Vor dem Hintergrund all dieses Neuen in der Musik verändert sich auch die Wahrnehmung der Vergangenheit. So erschien einerseits im Abschlußkonzert der Biennale die 1971 fertiggestellte „Kontrakadenz“ von Helmut Lachenmann (dessen Werk den Terminus der „Verweigerung“ auch über die Siebziger hinaus wie einen falschen Bart trug) als konstruktiv sinnliches Werk, dessen Suggestion aus Alltagsgeräuschen und diffizilen Klangfiguren direkt in die Gegenwart verwies.

Andererseits entblößte sich angesichts einer neuen Sparsamkeit um so klarer das leere, opulente Pathos im Klavierkonzert von Siegfried Matthus, das das Sinfonieorchester Leipzig am Samstag mit Pomp und angestaubter Atmosphäre spielte.

Doch auch wenn in der Retrospektive manch alter Muff mit aufgewirbelt wurde: Das Konzept der Biennale, neben der aktuellsten Musik jeweils ein weiteres Jahrzehnt der neuen Musikgeschichte vorzustellen und so Gegenwärtiges an Vergangenem abzuarbeiten, ist wie immer aufgegangen. So richtig spannend wird es dann allerdings im Jahre 2003 werden – wenn die Retrospektive die Gegenwartsschau eingeholt haben wird.

SCHRIFTLICHE AUFGABE -> Welches Orchester hat laut dem Text über die Biennale am Samstag das Klavierkonzert von Siegfried Matthus gespielt?

GEGEBENE DATEN ->
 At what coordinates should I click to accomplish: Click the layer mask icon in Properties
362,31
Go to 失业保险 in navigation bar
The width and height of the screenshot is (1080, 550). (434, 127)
...
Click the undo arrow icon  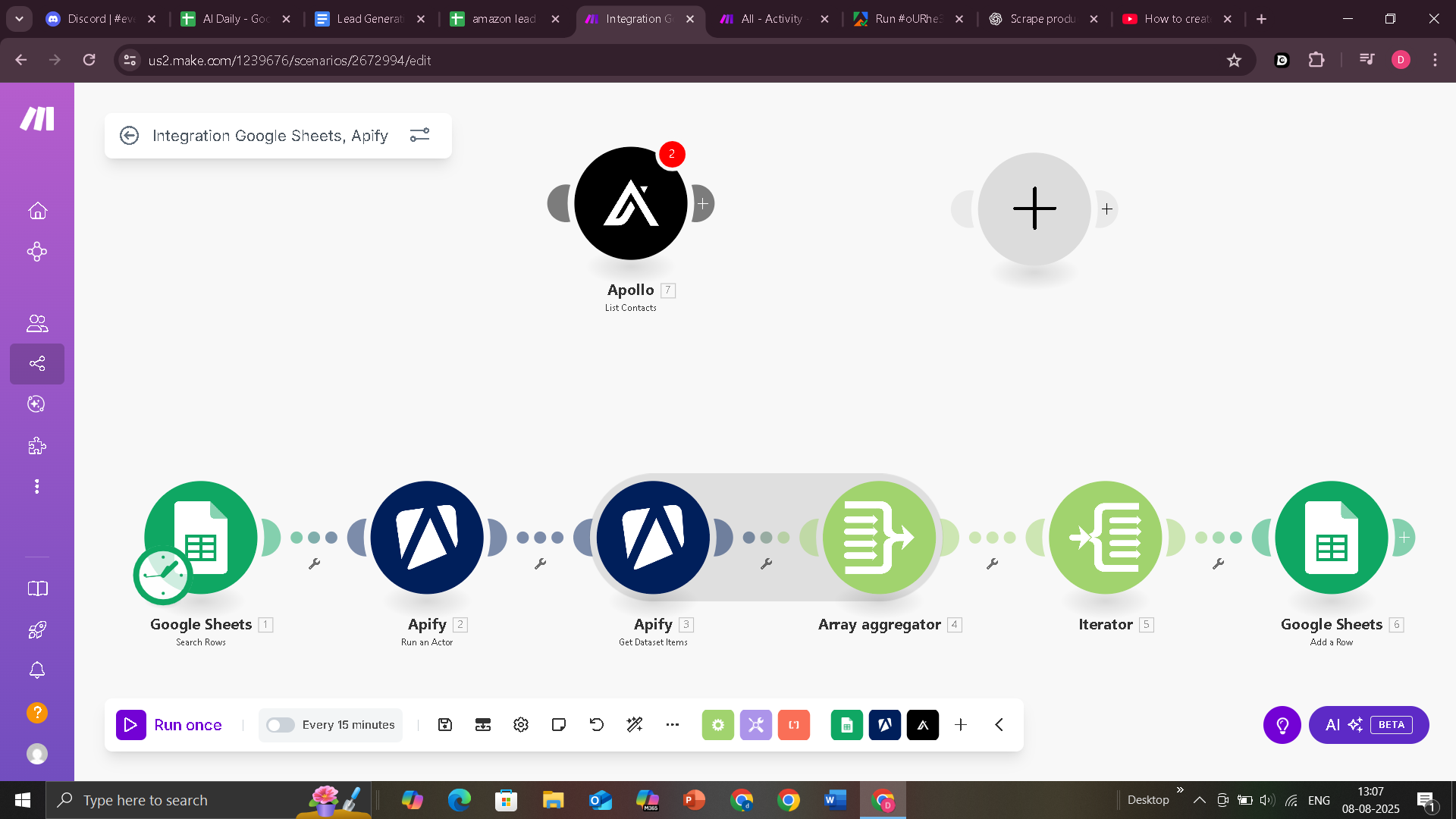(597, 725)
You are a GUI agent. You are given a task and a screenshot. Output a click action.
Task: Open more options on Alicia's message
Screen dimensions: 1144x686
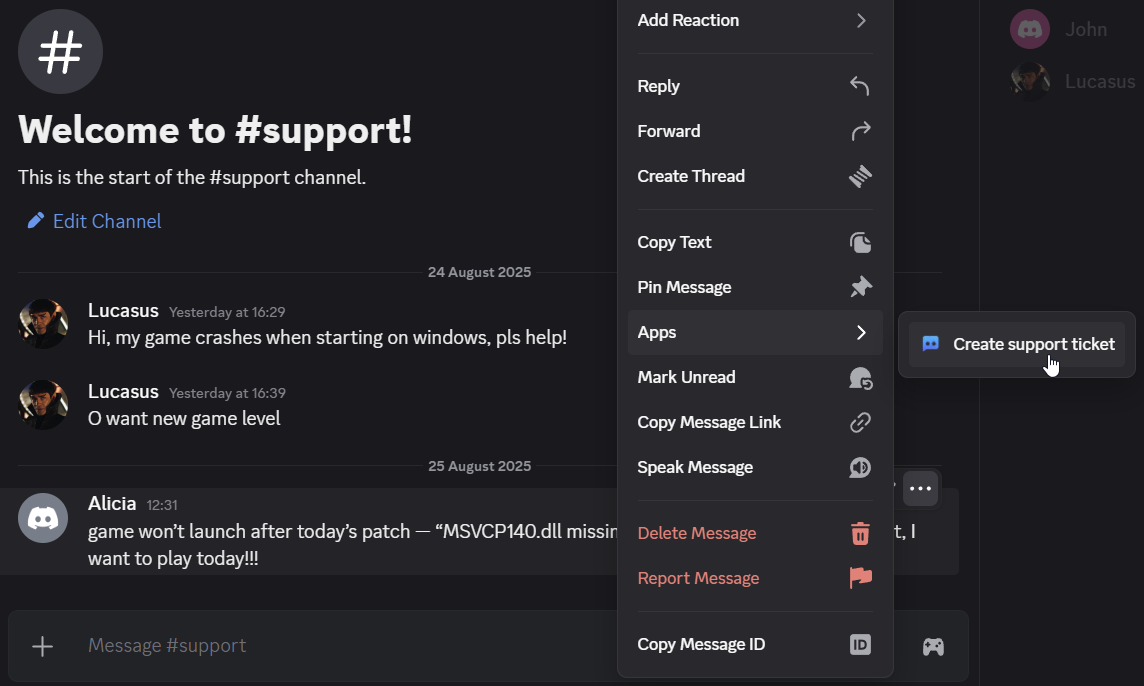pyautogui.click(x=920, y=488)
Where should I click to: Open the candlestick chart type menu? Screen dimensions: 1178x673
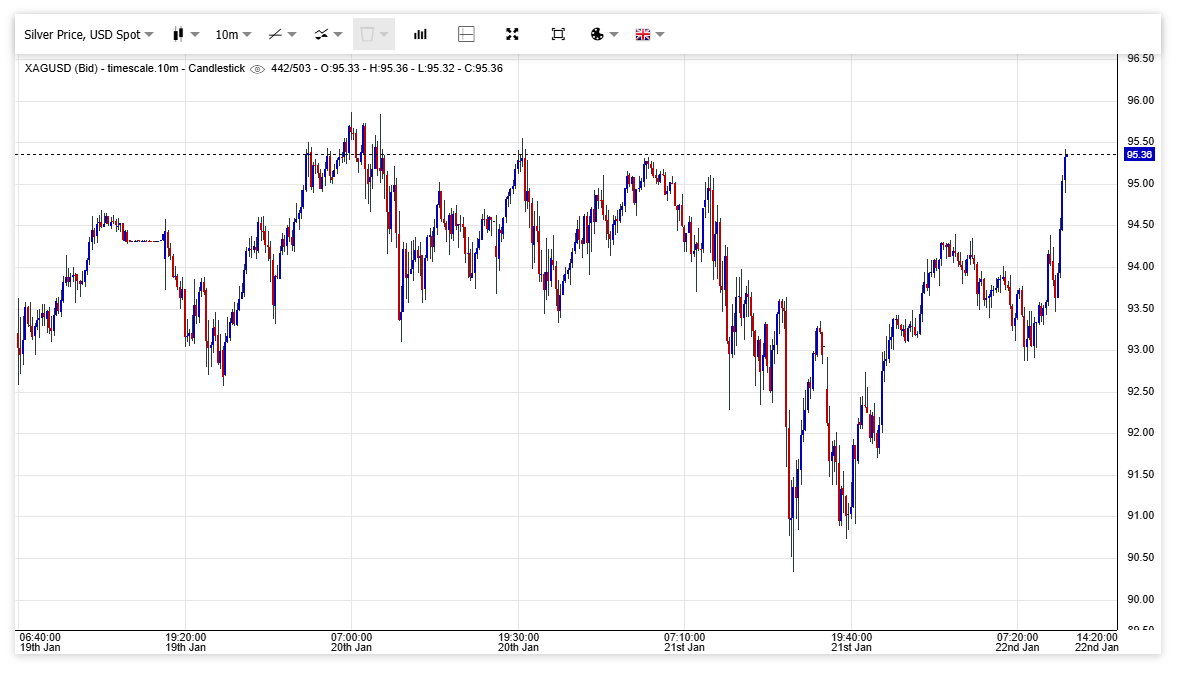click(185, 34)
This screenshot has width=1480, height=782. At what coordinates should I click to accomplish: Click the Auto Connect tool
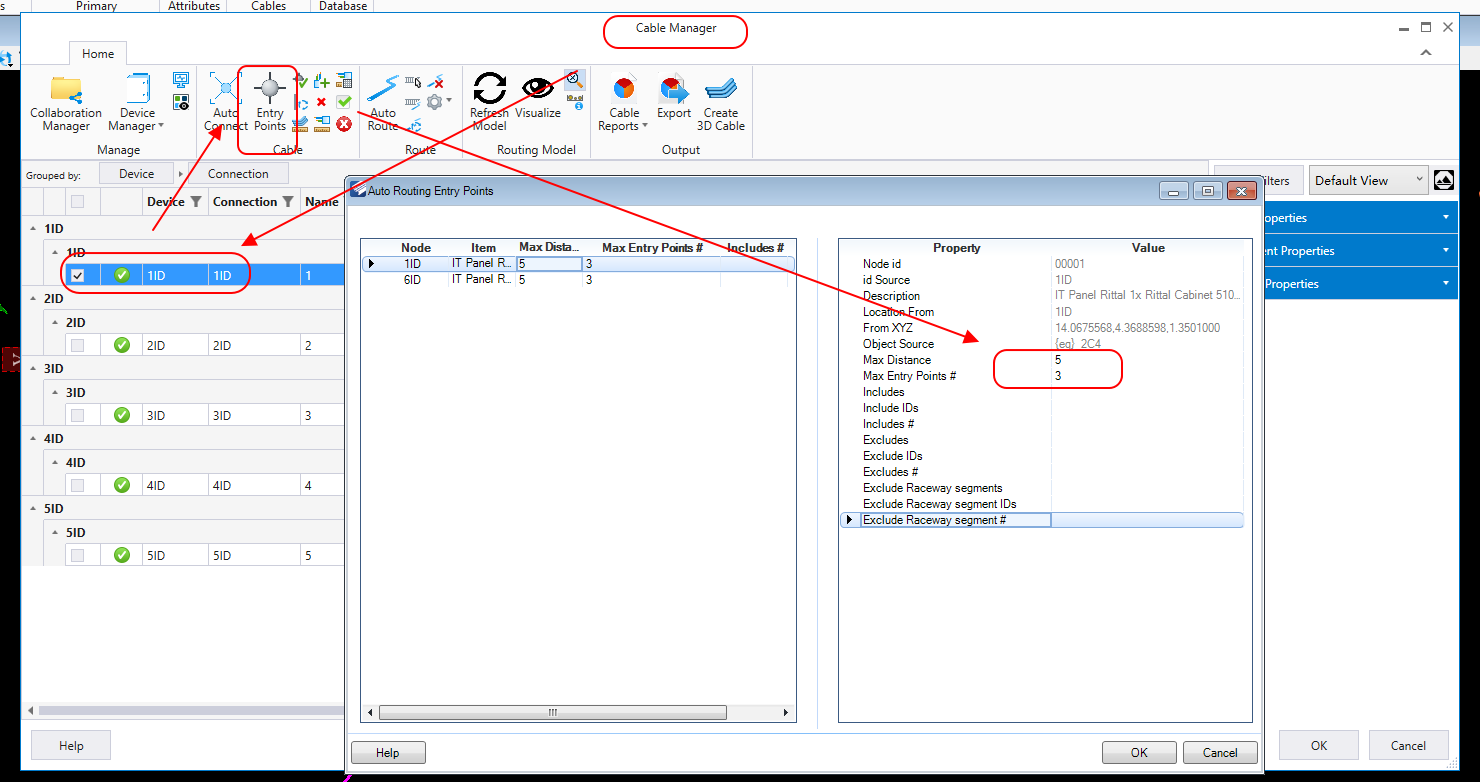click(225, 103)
==
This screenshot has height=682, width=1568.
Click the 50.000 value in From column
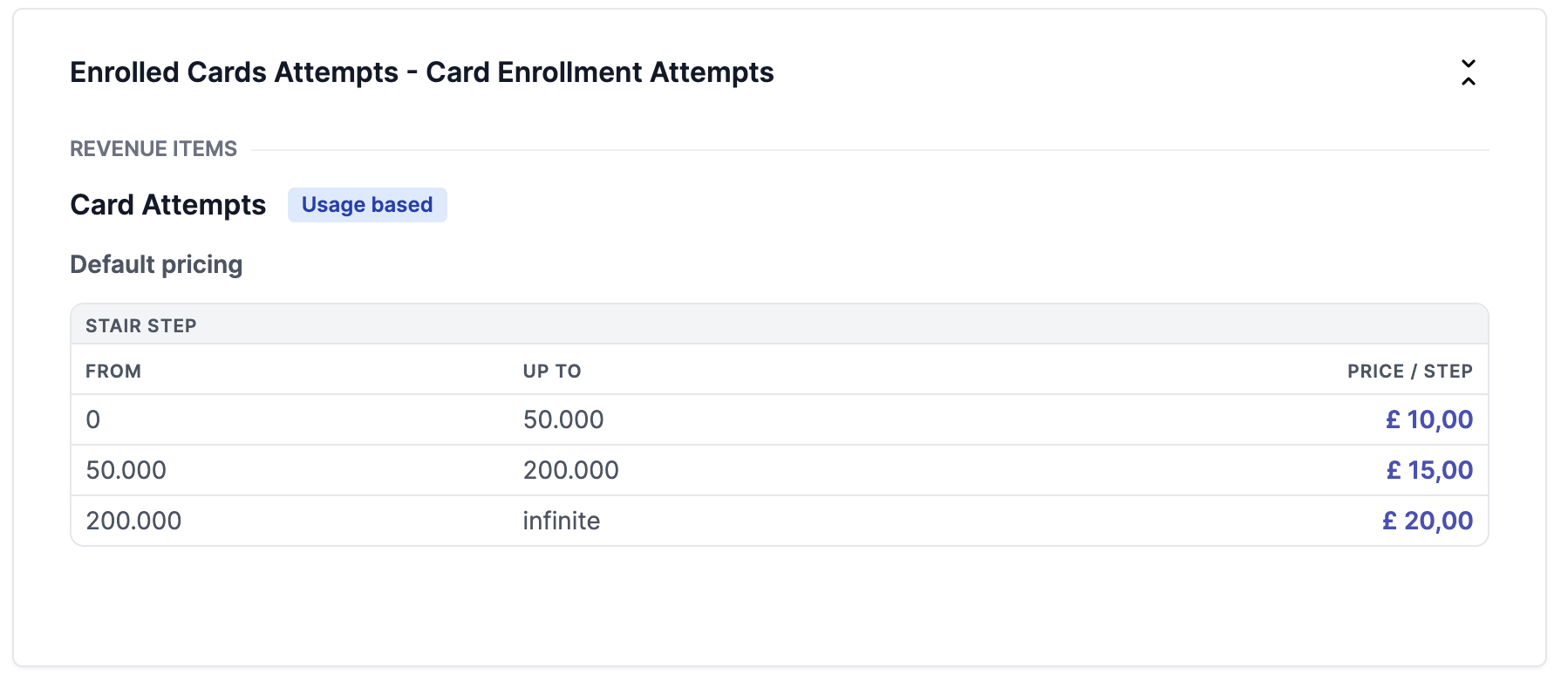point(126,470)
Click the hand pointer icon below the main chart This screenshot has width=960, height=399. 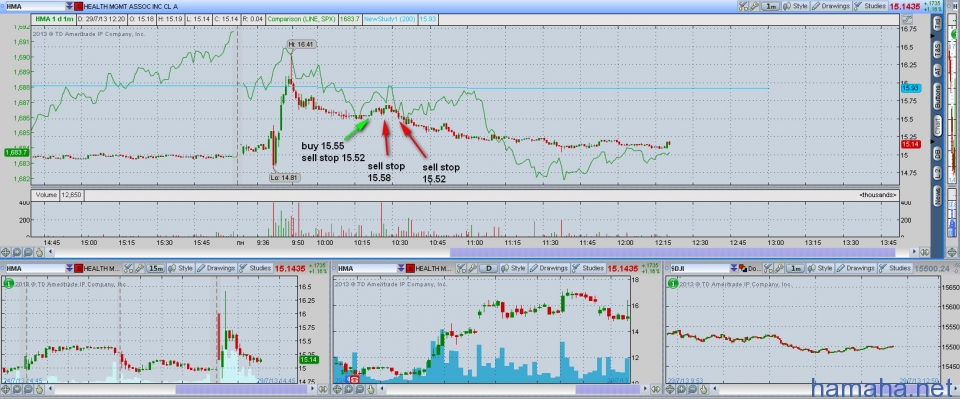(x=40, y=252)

ANTWORT ZUR AUFGABE -> Das Sinfonieorchester Leipzig.